ECLI:NL:CRVB:2024:2065
Centrale Raad van Beroep
- Schadevergoedingsuitspraak
- Rechtspraak.nl
Afwijzing verzoek om terug te komen van eerdere weigering Wajong-uitkering
In deze zaak gaat het om de afwijzing van het verzoek van appellante om terug te komen van de eerdere weigering van haar Wajong-uitkering door het Uitvoeringsinstituut werknemersverzekeringen (Uwv). Appellante heeft in hoger beroep gesteld dat er nieuwe feiten zijn die het Uwv hadden moeten aanzetten tot een herbeoordeling van haar situatie. De Raad voor de Rechtspraak heeft op 31 oktober 2024 uitspraak gedaan.

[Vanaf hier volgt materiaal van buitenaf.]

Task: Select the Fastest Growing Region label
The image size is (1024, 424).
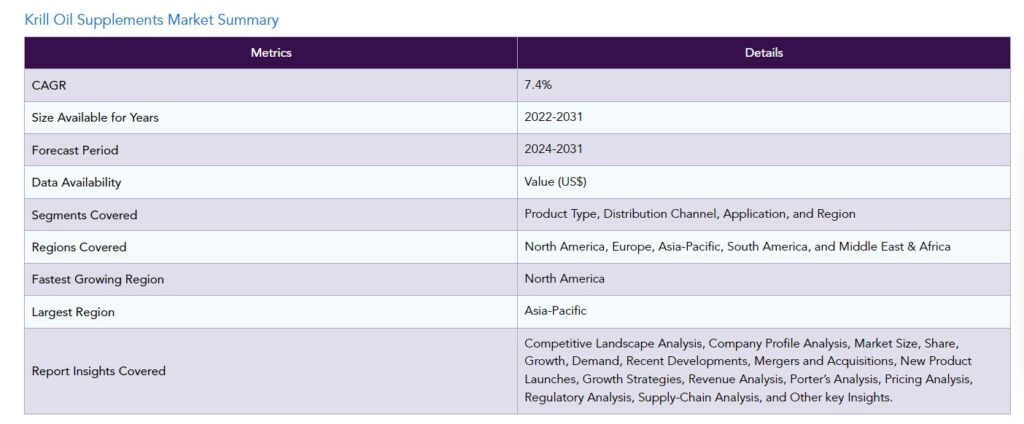Action: coord(98,279)
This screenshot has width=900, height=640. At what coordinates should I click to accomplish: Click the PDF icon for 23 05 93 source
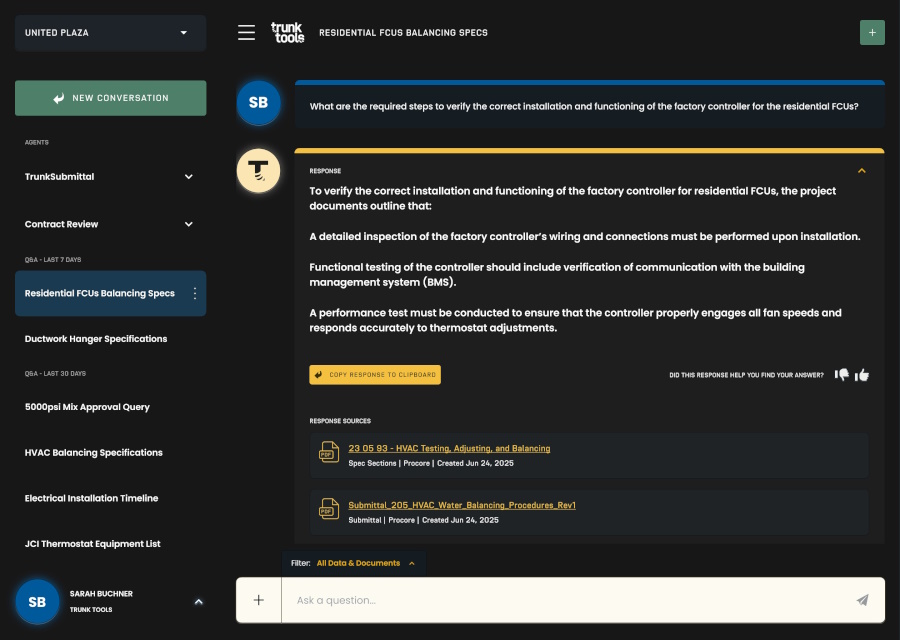pyautogui.click(x=329, y=452)
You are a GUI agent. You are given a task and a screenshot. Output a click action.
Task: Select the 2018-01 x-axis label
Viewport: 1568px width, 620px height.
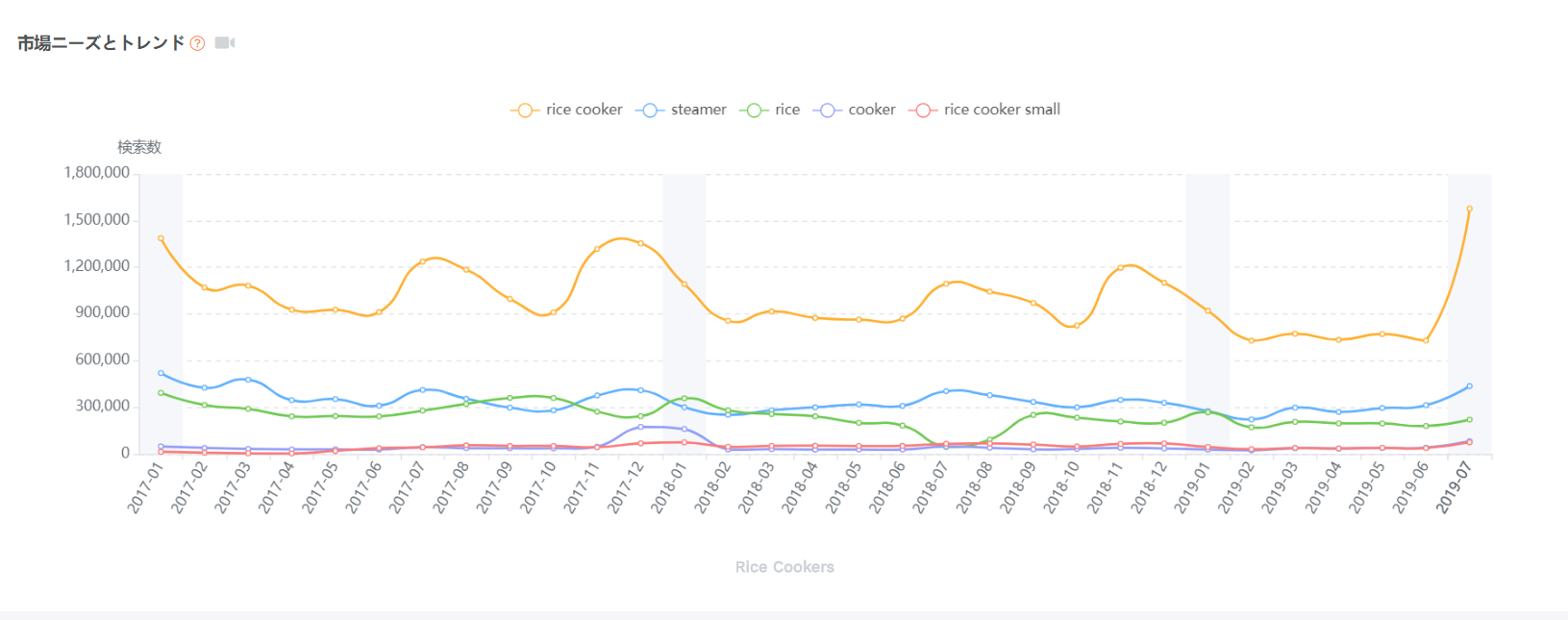pyautogui.click(x=669, y=487)
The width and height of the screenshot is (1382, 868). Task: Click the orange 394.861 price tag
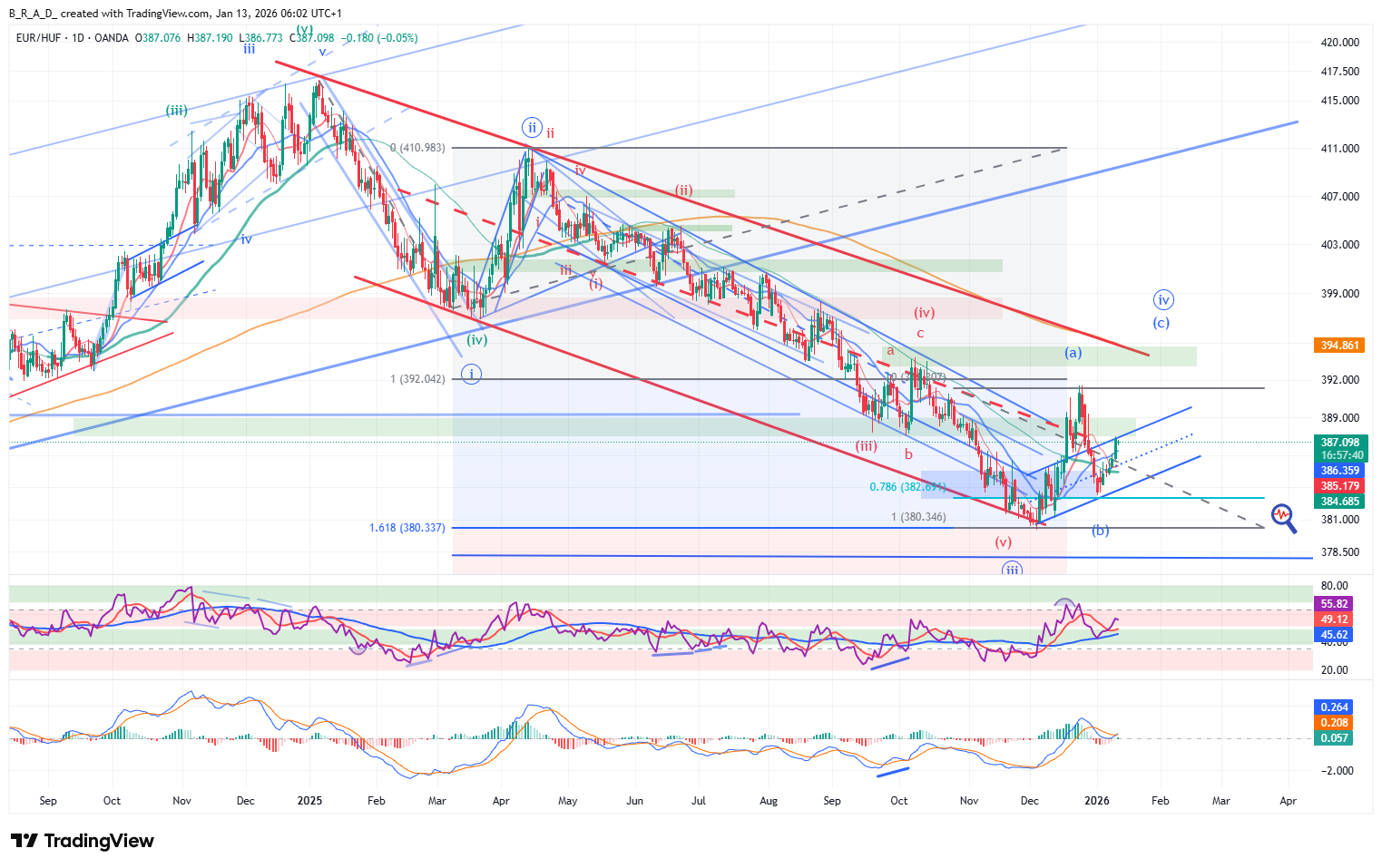coord(1339,346)
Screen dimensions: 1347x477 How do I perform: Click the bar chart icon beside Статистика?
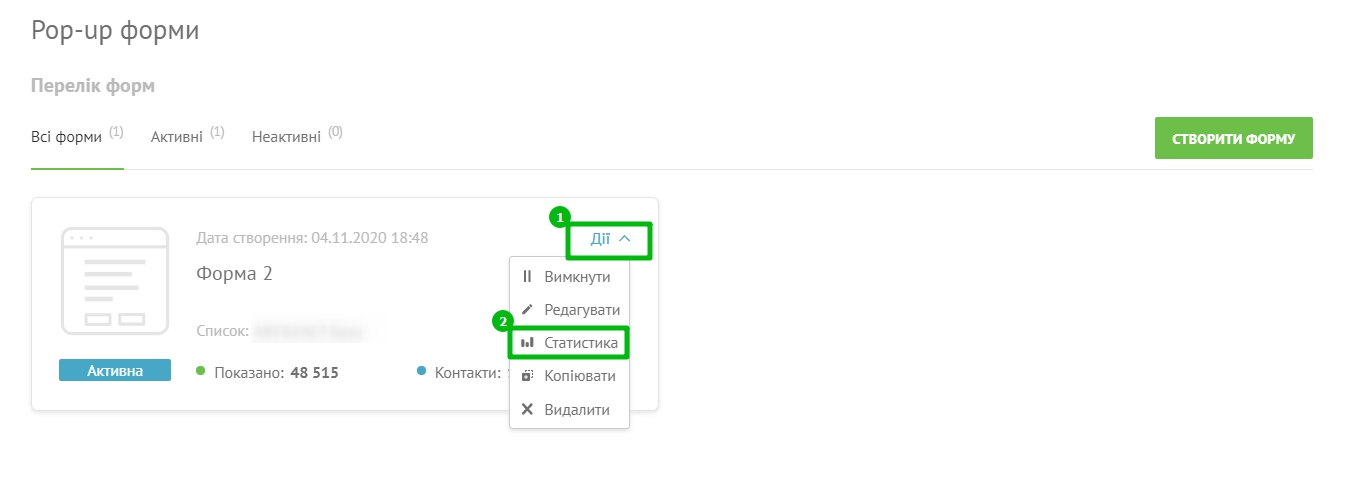[x=527, y=343]
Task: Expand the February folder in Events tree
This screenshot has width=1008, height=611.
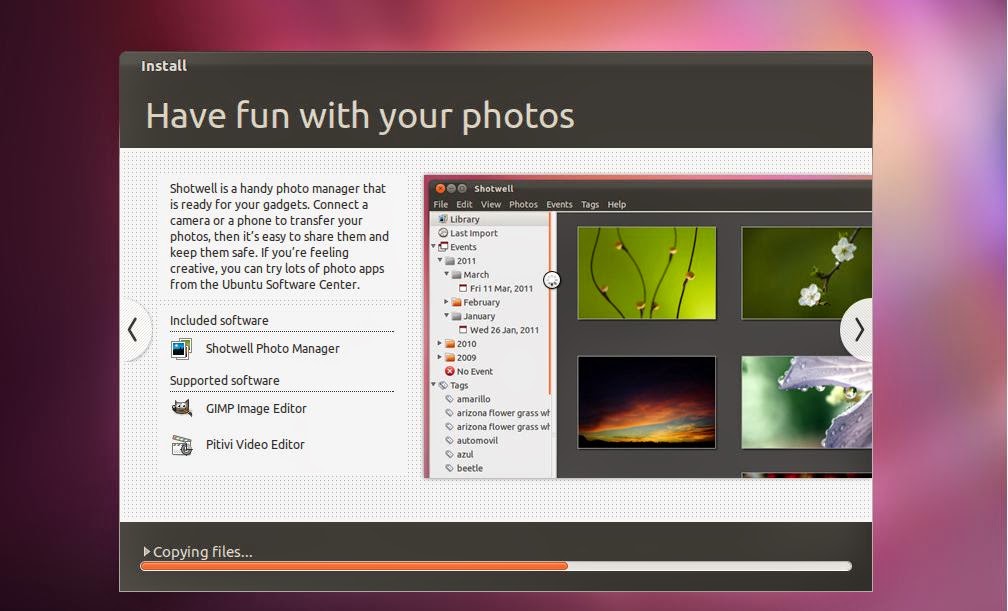Action: tap(446, 301)
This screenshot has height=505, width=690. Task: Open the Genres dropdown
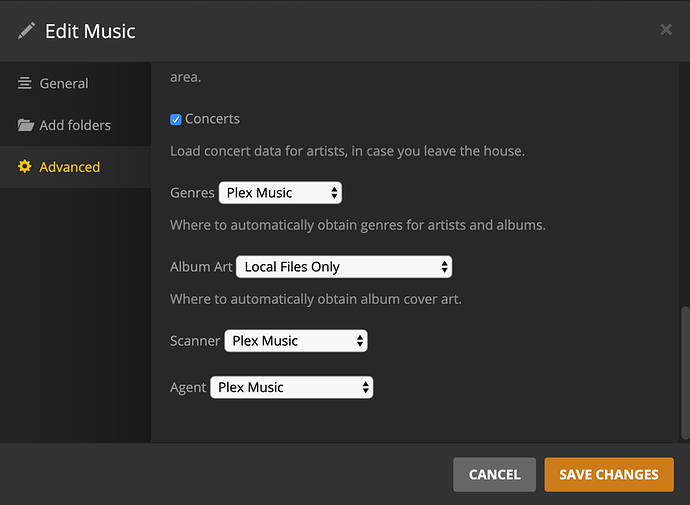point(280,193)
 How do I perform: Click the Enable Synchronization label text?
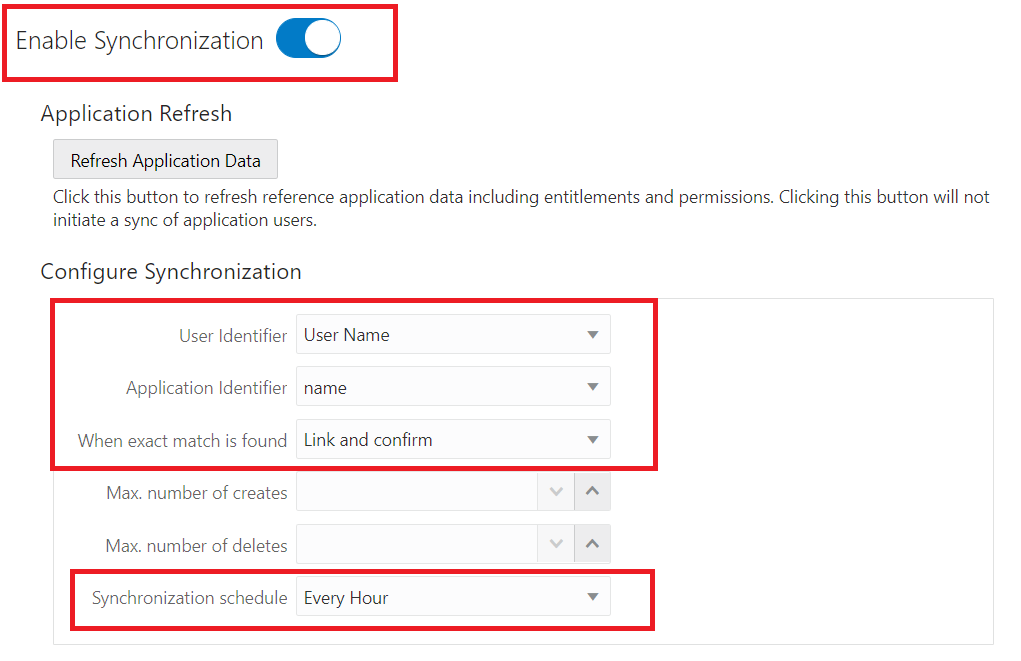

De Raad oordeelt dat het Uwv terecht heeft geweigerd om terug te komen van het besluit van 6 februari 2015, omdat er geen nieuwe feiten of omstandigheden zijn die deze herbeoordeling rechtvaardigen. De Raad volgt de argumenten van appellante niet en concludeert dat de afwijzing van de Wajong-uitkering niet evident onredelijk is. De rechtbank Midden-Nederland had eerder het beroep van appellante ongegrond verklaard, en de Raad bevestigt deze uitspraak. De Raad wijst ook het verzoek om schadevergoeding af, inclusief de wettelijke rente, en oordeelt dat appellante geen recht heeft op vergoeding van proceskosten of griffierecht.